For Issei (immigrants), saying ‘yes’ to question 28 would mean they would not have a country to call their own. Meanwhile, their native-born American children, Nisei were fearful of answering “yes” to Question 28 because that could be construed to mean they had previously held loyalty to the emperor of Japan.
“But what was the worst thing to happen was for those young men who said when asked if they would serve the United States in the war: ‘I’m an American. I will serve, but not as an internee. I will go to my hometown draft board. They were rewarded with being taken from the camps to prison.”
Takei believes the strength and weakness of our democracy is that it’s a people’s government.
“That’s why the story of ‘Allegiance’ is important to me and I think it will also be to the American public,” he said. “The story takes place sixty years after the internment, which happens to be 2001. I see what has happened to Arab Americans, Muslims in our country – even Sikhs, who have been murdered because someone thought they were Muslim.”
Takei recalls the story of an Arab American chemist working in a university laboratory who was whisked away by the FBI shortly after 9/11.
“He said, ‘I’m an American; I’m an American,'” Takei said. “His wife was frantic and his family were terrified, but he wasn’t given due process before he was apprehended. We know that what happened to us World War II can happen today, because it has happened in the last few years to certain groups.”
Eventually, says Takei, the chemist was released. The government filed no charges.
Takei also sees a corollary message in ‘Allegicance’ for LGBT Americans and our community’s struggle for basic civil rights.
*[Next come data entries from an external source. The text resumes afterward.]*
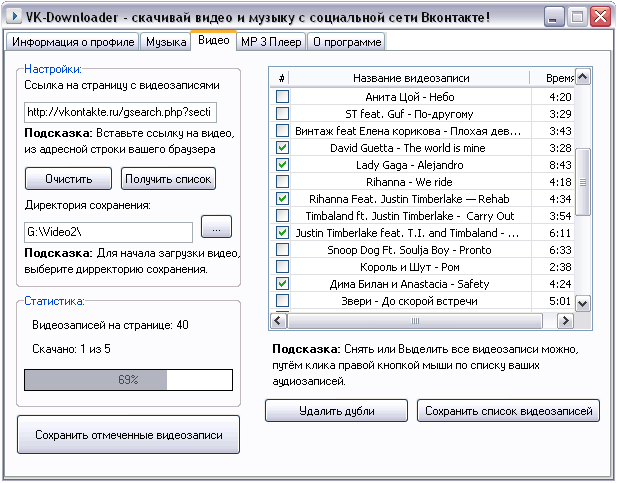Click the Получить список button

[168, 179]
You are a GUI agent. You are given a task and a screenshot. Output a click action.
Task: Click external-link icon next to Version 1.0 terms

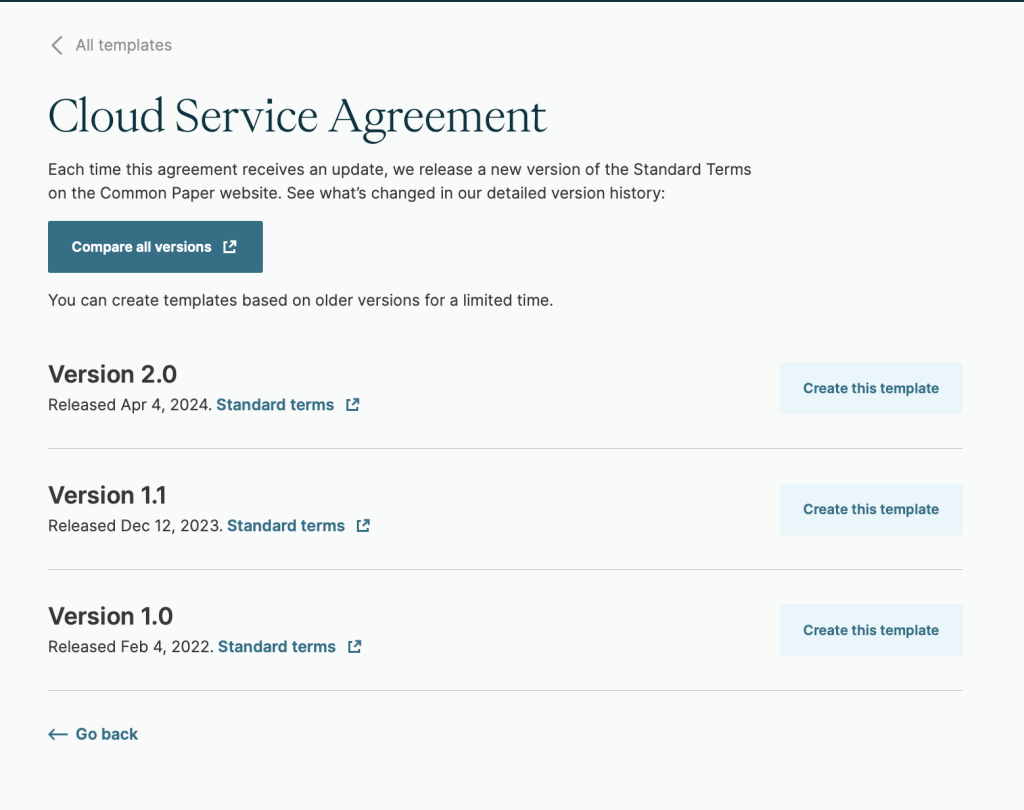pos(355,647)
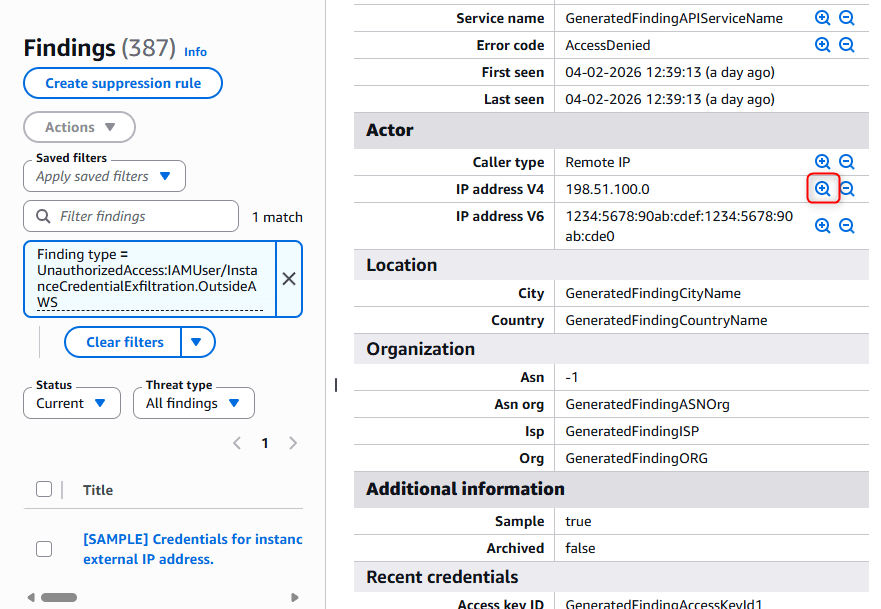Zoom in filter on IP address V4
Image resolution: width=881 pixels, height=609 pixels.
822,189
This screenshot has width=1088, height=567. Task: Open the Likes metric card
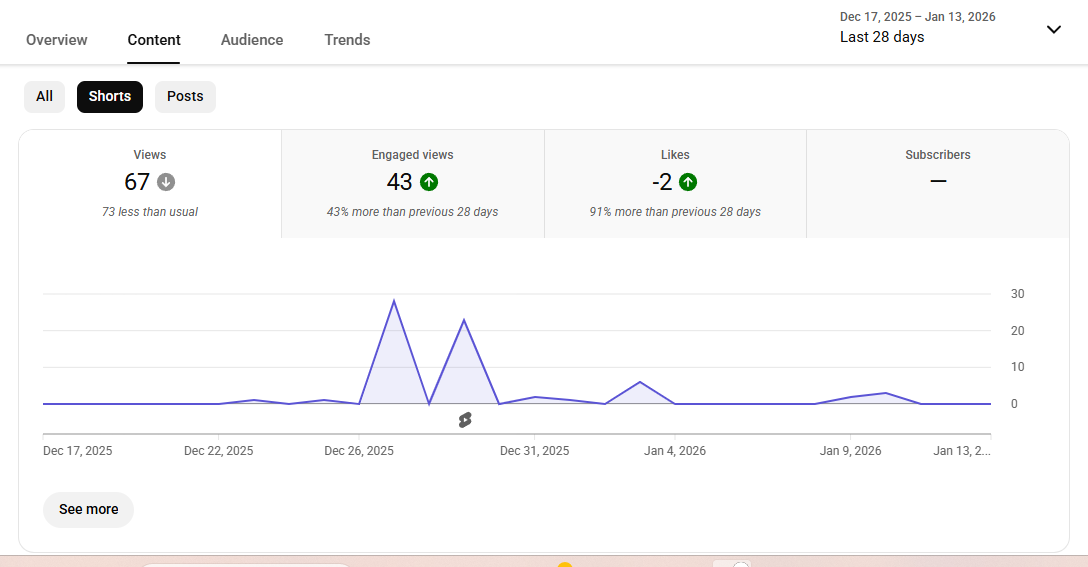click(x=675, y=183)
“I’ve been doing a lot of talks on that topic,” he said. “May is Asian American heritage month; June is Pride month. I’ve been tying the internment to the inequality of the LGBT community. We were confined by real barbed wire back then. Now we as LGBT people are slowly cutting down these legal barbed wire fences that are the irrational depravation of equality from people just because they are different. All these legalistic barbed wire fences have to go. Don’t Ask, Don’t Tell is gone, but marriage equality remains a challenge.”